* **Exercise task**
Copy out these lines, swapping "Pause Restriction" for "Resume Restriction" and changing nothing else.

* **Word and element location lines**

§

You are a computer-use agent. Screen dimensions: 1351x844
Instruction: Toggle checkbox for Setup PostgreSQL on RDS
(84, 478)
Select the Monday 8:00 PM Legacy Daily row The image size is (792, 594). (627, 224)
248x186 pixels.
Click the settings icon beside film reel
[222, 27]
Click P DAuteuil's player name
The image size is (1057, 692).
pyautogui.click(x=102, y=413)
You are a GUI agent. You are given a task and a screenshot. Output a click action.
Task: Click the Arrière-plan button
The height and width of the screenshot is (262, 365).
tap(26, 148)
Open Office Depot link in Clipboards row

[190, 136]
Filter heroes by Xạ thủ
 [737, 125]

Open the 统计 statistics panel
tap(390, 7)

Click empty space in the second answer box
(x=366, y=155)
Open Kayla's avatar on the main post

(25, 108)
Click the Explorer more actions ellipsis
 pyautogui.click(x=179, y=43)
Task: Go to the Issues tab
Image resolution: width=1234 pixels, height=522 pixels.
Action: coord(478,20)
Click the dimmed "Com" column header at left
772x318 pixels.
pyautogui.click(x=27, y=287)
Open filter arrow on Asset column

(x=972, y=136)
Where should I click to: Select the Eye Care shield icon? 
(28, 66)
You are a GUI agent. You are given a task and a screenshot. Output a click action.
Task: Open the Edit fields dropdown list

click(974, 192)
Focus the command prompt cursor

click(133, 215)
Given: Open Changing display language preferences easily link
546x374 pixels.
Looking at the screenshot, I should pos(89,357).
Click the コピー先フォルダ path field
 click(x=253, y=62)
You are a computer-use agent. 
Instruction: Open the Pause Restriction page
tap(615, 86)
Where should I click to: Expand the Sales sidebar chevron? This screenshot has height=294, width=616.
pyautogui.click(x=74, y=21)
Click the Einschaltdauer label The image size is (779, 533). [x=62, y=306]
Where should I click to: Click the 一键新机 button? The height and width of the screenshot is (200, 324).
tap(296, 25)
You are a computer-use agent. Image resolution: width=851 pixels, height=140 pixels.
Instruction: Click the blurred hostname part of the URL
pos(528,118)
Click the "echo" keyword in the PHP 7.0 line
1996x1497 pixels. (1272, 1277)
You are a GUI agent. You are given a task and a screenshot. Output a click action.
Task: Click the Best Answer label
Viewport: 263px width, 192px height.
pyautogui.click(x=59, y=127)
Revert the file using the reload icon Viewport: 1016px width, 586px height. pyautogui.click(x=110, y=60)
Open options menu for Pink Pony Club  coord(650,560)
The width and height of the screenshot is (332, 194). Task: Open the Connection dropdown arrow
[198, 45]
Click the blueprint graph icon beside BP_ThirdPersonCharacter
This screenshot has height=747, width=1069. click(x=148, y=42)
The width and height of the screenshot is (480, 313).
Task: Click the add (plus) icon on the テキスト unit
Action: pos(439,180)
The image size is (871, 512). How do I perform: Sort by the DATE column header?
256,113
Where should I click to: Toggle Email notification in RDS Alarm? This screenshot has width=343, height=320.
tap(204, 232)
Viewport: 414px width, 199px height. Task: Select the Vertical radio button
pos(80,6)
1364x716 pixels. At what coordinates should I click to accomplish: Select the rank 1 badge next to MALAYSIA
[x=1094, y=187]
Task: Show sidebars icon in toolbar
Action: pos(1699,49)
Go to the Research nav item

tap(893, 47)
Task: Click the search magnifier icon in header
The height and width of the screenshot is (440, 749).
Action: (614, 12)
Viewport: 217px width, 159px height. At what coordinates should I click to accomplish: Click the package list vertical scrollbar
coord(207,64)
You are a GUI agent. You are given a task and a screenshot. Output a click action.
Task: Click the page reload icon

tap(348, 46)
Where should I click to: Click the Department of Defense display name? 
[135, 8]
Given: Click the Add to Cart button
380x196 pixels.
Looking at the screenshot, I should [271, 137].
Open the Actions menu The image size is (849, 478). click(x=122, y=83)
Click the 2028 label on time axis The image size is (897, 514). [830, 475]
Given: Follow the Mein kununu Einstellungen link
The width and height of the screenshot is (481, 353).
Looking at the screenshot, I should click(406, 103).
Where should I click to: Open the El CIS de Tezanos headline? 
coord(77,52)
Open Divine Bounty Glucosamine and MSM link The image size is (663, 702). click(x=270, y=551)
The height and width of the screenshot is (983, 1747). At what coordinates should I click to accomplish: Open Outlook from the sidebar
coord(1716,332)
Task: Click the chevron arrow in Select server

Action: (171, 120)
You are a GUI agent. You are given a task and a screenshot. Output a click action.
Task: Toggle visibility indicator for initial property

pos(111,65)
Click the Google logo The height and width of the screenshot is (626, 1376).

§

* **Correct output**
You are a computer-use agent. Screen dimensions: 1351x844
Instruction: Toggle checkbox for Setup PostgreSQL on RDS
(84, 478)
Select the Monday 8:00 PM Legacy Daily row The image size is (792, 594). (627, 224)
248x186 pixels.
Click the settings icon beside film reel
[222, 27]
Click P DAuteuil's player name
The image size is (1057, 692).
pyautogui.click(x=102, y=413)
You are a GUI agent. You are given a task and a screenshot. Output a click action.
Task: Click the Arrière-plan button
The height and width of the screenshot is (262, 365).
tap(26, 148)
Open Office Depot link in Clipboards row

[190, 136]
Filter heroes by Xạ thủ
 [737, 125]

Open the 统计 statistics panel
tap(390, 7)

Click empty space in the second answer box
(x=366, y=155)
Open Kayla's avatar on the main post

(25, 108)
Click the Explorer more actions ellipsis
 pyautogui.click(x=179, y=43)
Task: Go to the Issues tab
Image resolution: width=1234 pixels, height=522 pixels.
Action: coord(478,20)
Click the dimmed "Com" column header at left
772x318 pixels.
pyautogui.click(x=27, y=287)
Open filter arrow on Asset column

(x=972, y=136)
Where should I click to: Select the Eye Care shield icon? 
(28, 66)
You are a GUI agent. You are given a task and a screenshot. Output a click action.
Task: Open the Edit fields dropdown list

click(974, 192)
Focus the command prompt cursor

click(133, 215)
Given: Open Changing display language preferences easily link
546x374 pixels.
Looking at the screenshot, I should pos(89,357).
Click the コピー先フォルダ path field
 click(x=253, y=62)
You are a computer-use agent. 
Instruction: Open the Resume Restriction page
tap(615, 86)
Where should I click to: Expand the Sales sidebar chevron? This screenshot has height=294, width=616.
pyautogui.click(x=74, y=21)
Click the Einschaltdauer label The image size is (779, 533). [x=62, y=306]
Where should I click to: Click the 一键新机 button? The height and width of the screenshot is (200, 324).
tap(296, 25)
You are a computer-use agent. Image resolution: width=851 pixels, height=140 pixels.
Instruction: Click the blurred hostname part of the URL
pos(528,118)
Click the "echo" keyword in the PHP 7.0 line
1996x1497 pixels. (1272, 1277)
You are a GUI agent. You are given a task and a screenshot. Output a click action.
Task: Click the Best Answer label
Viewport: 263px width, 192px height.
pyautogui.click(x=59, y=127)
Revert the file using the reload icon Viewport: 1016px width, 586px height. pyautogui.click(x=110, y=60)
Open options menu for Pink Pony Club  coord(650,560)
The width and height of the screenshot is (332, 194). Task: Open the Connection dropdown arrow
[198, 45]
Click the blueprint graph icon beside BP_ThirdPersonCharacter
This screenshot has height=747, width=1069. click(x=148, y=42)
The width and height of the screenshot is (480, 313).
Task: Click the add (plus) icon on the テキスト unit
Action: pos(439,180)
The image size is (871, 512). How do I perform: Sort by the DATE column header?
256,113
Where should I click to: Toggle Email notification in RDS Alarm? This screenshot has width=343, height=320.
tap(204, 232)
Viewport: 414px width, 199px height. Task: Select the Vertical radio button
pos(80,6)
1364x716 pixels. At what coordinates should I click to accomplish: Select the rank 1 badge next to MALAYSIA
[x=1094, y=187]
Task: Show sidebars icon in toolbar
Action: pos(1699,49)
Go to the Research nav item

tap(893, 47)
Task: Click the search magnifier icon in header
The height and width of the screenshot is (440, 749).
Action: (614, 12)
Viewport: 217px width, 159px height. At what coordinates should I click to accomplish: Click the package list vertical scrollbar
coord(207,64)
You are a GUI agent. You are given a task and a screenshot. Output a click action.
Task: Click the page reload icon

tap(348, 46)
Where should I click to: Click the Department of Defense display name? 
[135, 8]
Given: Click the Add to Cart button
380x196 pixels.
Looking at the screenshot, I should [271, 137].
Open the Actions menu The image size is (849, 478). click(x=122, y=83)
Click the 2028 label on time axis The image size is (897, 514). [830, 475]
Given: Follow the Mein kununu Einstellungen link
The width and height of the screenshot is (481, 353).
Looking at the screenshot, I should click(406, 103).
Where should I click to: Open the El CIS de Tezanos headline? 
coord(77,52)
Open Divine Bounty Glucosamine and MSM link The image size is (663, 702). click(x=270, y=551)
The height and width of the screenshot is (983, 1747). At what coordinates should I click to accomplish: Open Outlook from the sidebar
coord(1716,332)
Task: Click the chevron arrow in Select server

Action: (171, 120)
You are a GUI agent. You are given a task and a screenshot. Output a click action.
Task: Toggle visibility indicator for initial property

pos(111,65)
Click the Google logo The height and width of the screenshot is (626, 1376).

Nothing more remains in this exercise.